Locate the line that contains "Viewport: 358px width, 182px height.". Copy it and every following line through the end of the records, exactly, and include nothing else.
+++++
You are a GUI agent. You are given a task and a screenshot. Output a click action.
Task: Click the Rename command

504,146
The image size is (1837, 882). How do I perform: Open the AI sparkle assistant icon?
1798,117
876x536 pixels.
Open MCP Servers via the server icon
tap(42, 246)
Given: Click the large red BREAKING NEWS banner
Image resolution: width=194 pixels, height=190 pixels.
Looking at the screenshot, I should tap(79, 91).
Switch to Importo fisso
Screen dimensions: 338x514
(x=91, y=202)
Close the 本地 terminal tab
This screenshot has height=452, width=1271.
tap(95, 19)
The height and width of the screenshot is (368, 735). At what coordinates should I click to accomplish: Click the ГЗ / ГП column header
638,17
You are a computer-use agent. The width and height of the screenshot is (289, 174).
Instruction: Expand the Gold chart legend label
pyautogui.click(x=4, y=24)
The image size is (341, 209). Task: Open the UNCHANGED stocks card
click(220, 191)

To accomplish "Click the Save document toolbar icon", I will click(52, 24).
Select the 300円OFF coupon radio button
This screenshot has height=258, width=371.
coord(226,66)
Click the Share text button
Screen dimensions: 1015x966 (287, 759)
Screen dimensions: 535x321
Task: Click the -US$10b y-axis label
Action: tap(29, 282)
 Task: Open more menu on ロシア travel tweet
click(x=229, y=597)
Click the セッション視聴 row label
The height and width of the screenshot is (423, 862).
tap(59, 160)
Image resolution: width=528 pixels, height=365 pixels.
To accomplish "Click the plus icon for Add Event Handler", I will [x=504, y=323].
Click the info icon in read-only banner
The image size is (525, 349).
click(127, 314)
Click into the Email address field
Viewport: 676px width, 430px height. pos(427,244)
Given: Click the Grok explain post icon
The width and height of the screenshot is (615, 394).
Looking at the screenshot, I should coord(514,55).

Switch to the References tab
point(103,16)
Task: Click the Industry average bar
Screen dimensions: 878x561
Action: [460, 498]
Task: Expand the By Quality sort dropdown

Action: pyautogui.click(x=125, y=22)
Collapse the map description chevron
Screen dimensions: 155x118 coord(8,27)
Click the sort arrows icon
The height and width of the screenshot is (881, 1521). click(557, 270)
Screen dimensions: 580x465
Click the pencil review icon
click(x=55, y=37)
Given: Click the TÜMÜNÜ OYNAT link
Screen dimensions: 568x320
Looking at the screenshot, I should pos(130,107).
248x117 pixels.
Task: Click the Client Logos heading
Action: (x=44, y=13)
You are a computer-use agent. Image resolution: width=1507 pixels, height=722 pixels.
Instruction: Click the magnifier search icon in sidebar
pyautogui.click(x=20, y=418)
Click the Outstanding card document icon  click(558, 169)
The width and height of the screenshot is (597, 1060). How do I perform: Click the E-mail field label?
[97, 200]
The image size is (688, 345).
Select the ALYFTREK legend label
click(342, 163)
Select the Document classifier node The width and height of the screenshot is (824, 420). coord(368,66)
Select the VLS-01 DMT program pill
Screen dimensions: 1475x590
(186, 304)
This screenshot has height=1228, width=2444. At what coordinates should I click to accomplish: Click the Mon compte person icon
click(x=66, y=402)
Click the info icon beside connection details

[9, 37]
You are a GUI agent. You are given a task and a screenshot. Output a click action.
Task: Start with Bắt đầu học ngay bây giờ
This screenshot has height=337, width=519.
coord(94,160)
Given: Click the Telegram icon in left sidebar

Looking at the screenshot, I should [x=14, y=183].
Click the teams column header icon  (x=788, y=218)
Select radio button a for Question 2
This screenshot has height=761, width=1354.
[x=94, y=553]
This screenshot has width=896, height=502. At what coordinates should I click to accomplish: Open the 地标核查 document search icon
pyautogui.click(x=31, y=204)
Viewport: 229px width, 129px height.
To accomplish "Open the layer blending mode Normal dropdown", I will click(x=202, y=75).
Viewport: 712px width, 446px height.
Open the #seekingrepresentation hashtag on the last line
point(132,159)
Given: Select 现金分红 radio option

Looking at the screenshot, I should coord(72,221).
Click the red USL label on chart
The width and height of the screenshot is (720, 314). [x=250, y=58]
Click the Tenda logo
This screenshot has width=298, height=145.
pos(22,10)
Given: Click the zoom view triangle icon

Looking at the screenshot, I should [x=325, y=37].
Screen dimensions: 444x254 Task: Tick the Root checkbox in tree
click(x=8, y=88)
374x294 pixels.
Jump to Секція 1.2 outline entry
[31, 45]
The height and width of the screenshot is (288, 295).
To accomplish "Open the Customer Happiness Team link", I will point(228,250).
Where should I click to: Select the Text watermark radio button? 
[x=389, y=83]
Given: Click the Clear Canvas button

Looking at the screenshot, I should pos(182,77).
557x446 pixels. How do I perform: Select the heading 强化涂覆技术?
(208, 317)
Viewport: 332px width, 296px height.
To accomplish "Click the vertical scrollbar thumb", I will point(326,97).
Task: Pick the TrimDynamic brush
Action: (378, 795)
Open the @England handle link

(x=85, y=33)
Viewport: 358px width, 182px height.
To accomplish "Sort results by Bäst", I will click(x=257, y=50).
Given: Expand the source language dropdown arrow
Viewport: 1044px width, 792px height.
+++++
### The completed task
Viewport: 358px width, 182px height.
To accomplish "Sort results by Bäst", I will click(x=257, y=50).
Given: Expand the source language dropdown arrow
Viewport: 1044px width, 792px height.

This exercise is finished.